Of course, consumers can easily enable WEP if they so desire (it has been part of the basic instructions for every WAP I've set up). But C|Net is concerned that consumers aren't using WEP because, "Consumers may disregard the risk [of not using WEP] for two reasons: They don't value the resources or data on their network, and WEP is not completely effective against break-ins." Well, number two is certainly a consideration. If I was worried about security, I wouldn't use WEP, I would stick with a physical LAN. However, there is a third option ... not that people don't value their resources, but rather that they do find them so valuable that they would want to share them with others. I value my data and resources, but I also am willing to share those resources through means that require little effort on my part.

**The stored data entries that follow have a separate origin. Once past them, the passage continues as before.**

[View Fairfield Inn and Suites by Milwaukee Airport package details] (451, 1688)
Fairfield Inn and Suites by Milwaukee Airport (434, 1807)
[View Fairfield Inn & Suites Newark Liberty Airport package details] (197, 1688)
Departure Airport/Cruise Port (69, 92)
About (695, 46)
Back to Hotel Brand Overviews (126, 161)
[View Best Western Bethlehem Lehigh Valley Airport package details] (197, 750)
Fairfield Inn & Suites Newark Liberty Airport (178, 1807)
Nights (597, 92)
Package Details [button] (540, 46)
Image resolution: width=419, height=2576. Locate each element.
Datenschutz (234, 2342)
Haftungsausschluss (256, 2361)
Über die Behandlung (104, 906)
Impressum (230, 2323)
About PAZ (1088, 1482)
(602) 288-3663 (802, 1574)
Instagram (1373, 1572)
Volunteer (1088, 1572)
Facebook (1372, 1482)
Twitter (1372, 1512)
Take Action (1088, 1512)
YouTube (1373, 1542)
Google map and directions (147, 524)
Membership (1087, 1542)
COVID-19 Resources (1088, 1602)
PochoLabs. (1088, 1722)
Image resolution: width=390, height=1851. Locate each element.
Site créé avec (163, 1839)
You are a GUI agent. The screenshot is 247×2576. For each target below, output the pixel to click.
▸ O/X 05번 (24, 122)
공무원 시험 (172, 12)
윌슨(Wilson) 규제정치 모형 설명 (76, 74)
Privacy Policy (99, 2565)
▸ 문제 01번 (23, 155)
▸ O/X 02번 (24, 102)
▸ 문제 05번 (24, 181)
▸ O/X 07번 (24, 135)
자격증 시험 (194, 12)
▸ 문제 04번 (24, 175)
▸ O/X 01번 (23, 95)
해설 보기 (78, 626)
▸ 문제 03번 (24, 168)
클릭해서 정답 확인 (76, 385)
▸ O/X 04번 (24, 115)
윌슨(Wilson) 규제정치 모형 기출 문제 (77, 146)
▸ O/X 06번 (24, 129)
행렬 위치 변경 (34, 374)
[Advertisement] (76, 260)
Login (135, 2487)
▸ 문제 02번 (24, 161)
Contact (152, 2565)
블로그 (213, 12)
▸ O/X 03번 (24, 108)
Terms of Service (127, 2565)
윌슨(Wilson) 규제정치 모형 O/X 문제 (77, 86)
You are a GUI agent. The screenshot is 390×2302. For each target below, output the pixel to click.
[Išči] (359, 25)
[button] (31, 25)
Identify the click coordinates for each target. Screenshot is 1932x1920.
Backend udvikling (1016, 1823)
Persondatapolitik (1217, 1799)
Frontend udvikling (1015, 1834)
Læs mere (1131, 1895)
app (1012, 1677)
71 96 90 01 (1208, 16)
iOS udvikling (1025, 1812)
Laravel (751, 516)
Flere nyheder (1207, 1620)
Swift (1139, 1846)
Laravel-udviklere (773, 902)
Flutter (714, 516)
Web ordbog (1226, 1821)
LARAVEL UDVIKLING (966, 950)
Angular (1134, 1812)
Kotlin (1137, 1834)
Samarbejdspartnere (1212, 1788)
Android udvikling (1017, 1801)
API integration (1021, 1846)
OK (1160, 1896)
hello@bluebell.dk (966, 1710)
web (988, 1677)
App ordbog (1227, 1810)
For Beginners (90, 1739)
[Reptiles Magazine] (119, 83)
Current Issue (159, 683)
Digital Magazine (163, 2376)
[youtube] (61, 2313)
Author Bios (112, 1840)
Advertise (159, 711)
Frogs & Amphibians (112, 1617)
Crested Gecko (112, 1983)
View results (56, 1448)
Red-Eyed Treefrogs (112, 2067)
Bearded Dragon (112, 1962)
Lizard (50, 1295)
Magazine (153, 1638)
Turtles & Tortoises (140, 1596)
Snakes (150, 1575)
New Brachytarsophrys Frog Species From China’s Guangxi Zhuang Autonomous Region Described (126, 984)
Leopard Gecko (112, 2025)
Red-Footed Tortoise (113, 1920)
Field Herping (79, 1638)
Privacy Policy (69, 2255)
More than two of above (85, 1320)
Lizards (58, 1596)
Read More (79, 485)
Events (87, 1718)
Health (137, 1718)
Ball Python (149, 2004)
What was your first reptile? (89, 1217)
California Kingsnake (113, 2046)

C|Net has an answer for those who like to share: bad people might take advantage:
What consumers may not be considering is that open access leaves their networks vulnerable to hijackers who may want to launch an anonymous virus from their broadband connection or download child pornography.
If the virus is anonymous, what does it matter where it is launched from, as long as it can be launched? There is plenty of child porn to be had without going through the trouble of using WAPs. But to the extent that WAPs are useful for downloading child porn, WEP will be a mere inconvenience. In other words, you can make access impossible for the vast majority of good citizens in order to inconvenience technically sophisticated hackers and similar bad actors.
I'm not sure why C|Net is against open access, but the arguments leave much to be desired.